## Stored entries
+-------+
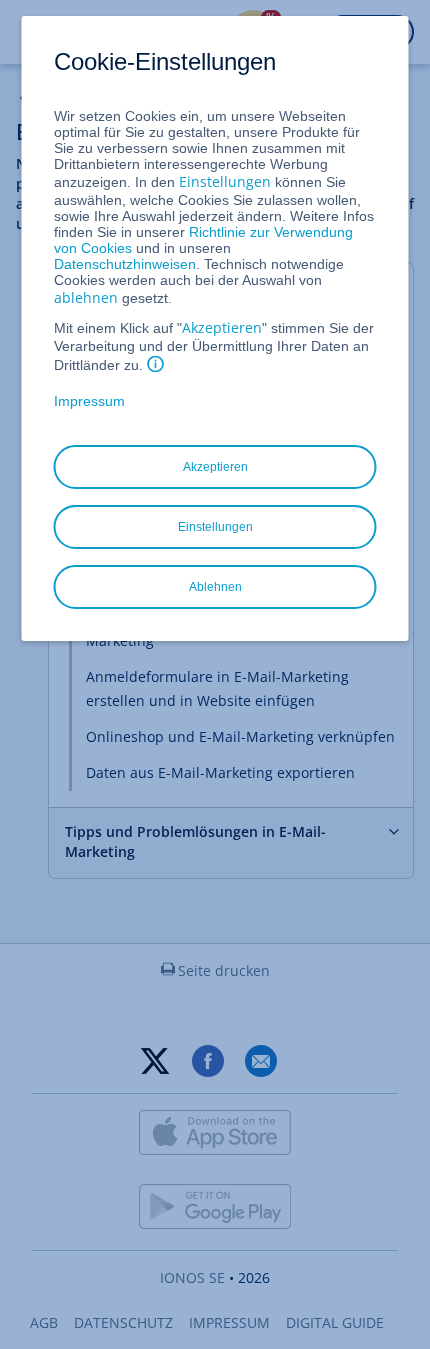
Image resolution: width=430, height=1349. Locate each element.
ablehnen (86, 297)
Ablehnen (215, 587)
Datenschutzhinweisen (125, 264)
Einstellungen (225, 181)
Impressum (89, 401)
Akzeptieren (222, 327)
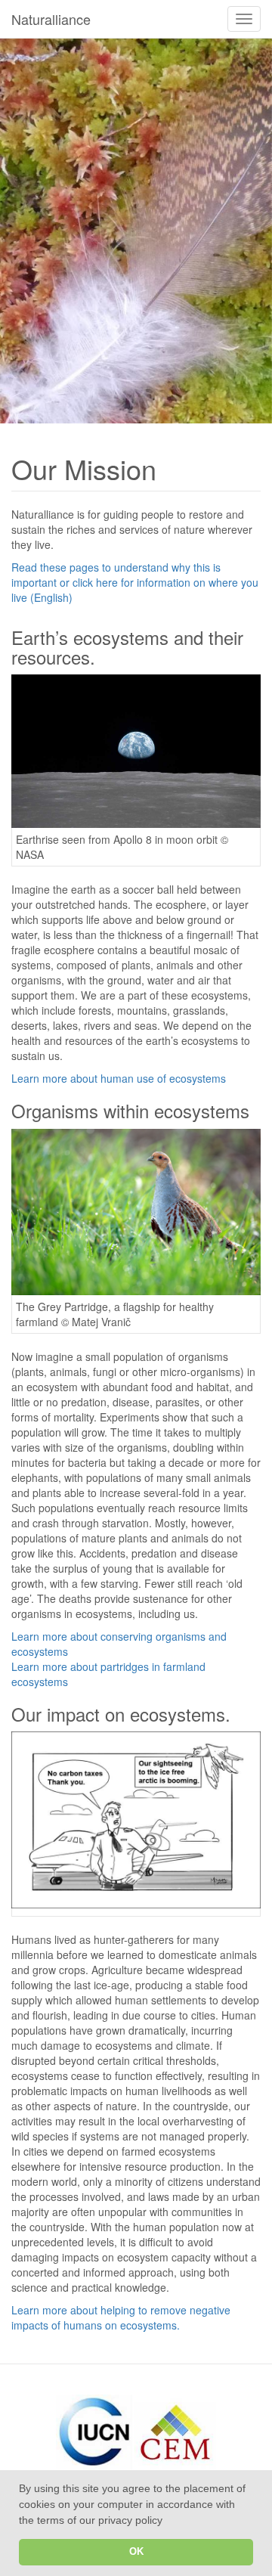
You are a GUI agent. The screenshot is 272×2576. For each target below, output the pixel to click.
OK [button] (136, 2552)
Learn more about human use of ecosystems (118, 1078)
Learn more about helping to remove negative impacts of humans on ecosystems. (120, 2317)
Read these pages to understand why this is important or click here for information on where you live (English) (134, 582)
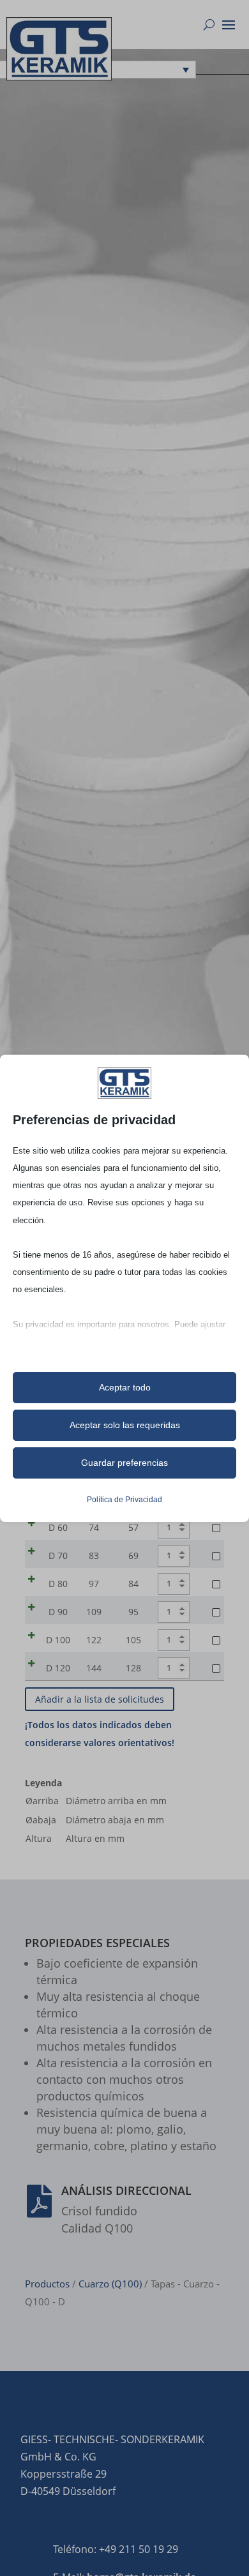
+-------+
## What to produce
Scan the data, and report each line that uses the word "ecosystems".

## Response to the exercise
Learn more about human use of ecosystems (118, 1078)
Learn more about helping to remove negative impacts of humans on ecosystems. (120, 2317)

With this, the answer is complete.